Cash incentives for councils that sign up for new wind farms

A A A

Local councils are to get extra funding if they give the go-ahead to new wind farms, under plans to stop local communities sabotaging renewable energy projects.

Ministers are worried at the vast number of wind farm projects that are being turned down by councillors in the face of local opposition. The Independent revealed yesterday that the number of planning approvals for onshore wind farms is at an all time low, with only one in three applications getting to go-ahead.

There are now 233 separate local campaign groups against wind farms. As a result ministers have agreed that local councils should be given incentives to help persuade them to approve more wind farms.

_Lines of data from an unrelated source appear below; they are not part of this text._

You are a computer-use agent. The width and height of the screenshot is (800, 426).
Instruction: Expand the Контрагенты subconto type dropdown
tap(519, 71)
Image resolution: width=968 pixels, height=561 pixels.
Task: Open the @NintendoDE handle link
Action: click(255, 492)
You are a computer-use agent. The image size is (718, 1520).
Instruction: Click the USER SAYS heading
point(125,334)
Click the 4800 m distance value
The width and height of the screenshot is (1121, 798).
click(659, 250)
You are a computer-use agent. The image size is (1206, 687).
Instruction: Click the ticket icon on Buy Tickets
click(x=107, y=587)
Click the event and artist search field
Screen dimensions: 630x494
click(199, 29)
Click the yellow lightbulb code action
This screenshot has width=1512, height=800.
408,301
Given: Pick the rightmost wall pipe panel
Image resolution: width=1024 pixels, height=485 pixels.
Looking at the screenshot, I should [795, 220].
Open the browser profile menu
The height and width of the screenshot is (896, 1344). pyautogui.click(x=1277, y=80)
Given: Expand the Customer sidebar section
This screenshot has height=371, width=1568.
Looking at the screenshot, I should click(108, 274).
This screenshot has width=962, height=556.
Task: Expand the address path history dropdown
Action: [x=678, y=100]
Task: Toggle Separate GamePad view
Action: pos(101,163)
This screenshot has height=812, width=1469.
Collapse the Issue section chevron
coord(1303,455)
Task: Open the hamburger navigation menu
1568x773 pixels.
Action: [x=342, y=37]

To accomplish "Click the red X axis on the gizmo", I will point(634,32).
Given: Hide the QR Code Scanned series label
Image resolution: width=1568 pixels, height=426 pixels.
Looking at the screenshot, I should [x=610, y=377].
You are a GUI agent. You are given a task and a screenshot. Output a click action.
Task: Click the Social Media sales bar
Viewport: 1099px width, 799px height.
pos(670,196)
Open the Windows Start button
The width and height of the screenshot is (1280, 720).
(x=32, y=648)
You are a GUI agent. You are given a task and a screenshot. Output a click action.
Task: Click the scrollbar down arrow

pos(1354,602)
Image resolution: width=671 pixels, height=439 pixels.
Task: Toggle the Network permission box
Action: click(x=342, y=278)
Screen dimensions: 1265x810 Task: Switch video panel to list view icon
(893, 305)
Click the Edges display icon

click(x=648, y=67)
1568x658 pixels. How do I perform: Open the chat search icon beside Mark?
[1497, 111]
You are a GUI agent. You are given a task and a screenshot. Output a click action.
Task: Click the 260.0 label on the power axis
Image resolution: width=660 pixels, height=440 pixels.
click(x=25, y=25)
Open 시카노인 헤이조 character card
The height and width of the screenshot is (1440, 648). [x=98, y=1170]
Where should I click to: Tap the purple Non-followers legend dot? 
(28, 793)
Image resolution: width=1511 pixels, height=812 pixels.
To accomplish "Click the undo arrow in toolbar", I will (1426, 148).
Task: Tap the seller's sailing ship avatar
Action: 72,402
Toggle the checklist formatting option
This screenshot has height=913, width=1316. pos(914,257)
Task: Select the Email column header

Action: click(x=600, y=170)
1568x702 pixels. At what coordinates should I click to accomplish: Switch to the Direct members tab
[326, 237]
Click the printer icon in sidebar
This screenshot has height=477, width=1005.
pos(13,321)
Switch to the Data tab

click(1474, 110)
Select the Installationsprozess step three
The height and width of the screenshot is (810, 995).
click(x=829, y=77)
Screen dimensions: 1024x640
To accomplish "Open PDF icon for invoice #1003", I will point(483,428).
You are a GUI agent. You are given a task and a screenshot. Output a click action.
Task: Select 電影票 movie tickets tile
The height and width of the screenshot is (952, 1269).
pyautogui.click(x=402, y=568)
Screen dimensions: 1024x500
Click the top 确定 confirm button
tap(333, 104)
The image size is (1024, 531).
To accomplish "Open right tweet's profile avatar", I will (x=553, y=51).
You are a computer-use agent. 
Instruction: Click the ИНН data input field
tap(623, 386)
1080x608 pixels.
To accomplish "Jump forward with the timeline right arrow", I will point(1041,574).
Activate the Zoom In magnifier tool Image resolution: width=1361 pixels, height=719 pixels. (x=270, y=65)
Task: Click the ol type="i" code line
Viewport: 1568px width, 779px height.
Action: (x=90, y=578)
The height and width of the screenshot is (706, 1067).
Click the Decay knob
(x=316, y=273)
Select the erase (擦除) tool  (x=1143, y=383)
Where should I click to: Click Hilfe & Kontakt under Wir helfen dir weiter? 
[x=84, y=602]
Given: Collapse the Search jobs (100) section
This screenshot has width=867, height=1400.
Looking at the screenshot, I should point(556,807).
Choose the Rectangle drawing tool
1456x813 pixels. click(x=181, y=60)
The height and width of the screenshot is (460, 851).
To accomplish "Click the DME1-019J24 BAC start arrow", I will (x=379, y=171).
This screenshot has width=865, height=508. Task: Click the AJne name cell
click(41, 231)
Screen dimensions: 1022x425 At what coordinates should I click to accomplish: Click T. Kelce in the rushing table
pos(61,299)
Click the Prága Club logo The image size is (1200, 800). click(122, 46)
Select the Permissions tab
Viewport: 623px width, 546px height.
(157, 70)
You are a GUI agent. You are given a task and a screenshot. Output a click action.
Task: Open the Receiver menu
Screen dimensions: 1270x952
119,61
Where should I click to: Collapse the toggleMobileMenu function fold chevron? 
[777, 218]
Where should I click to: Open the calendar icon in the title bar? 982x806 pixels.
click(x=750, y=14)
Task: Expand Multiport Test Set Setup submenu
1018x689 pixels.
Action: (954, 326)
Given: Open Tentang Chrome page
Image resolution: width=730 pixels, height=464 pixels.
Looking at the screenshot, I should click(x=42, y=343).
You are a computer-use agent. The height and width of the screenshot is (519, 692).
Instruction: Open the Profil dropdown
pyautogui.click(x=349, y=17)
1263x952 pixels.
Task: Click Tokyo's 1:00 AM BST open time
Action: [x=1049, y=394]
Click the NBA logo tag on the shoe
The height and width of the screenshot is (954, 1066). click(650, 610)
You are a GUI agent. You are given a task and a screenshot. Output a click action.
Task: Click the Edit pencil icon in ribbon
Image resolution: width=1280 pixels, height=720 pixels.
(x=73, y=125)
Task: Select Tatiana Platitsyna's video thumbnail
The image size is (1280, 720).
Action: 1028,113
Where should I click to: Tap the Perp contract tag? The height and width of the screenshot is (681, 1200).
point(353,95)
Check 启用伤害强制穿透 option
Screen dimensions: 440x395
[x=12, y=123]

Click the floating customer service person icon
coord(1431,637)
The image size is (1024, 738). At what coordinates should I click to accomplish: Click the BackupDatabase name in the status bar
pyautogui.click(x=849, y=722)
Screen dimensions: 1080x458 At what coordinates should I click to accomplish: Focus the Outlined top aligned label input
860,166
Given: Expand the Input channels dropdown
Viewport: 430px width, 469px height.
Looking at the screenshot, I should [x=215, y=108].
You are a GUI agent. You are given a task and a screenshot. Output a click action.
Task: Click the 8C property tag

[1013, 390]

Under the plans councils will be allowed to keep the business rates generated by wind farms – which currently have to be passed to central government.

Even a small wind farm with just five turbines pays business rates of around £37,000 a year. The money would come without pre-conditions on how it is spent.

“For a small district council who, especially now, does not have large sums to spend without strings attached, this could make a significant difference to the way in which they approach these applications,” said one source familiar with the discussions.

“This is money councillors will be able to spend on their own projects. The idea is that it gives them an incentive to say yes.”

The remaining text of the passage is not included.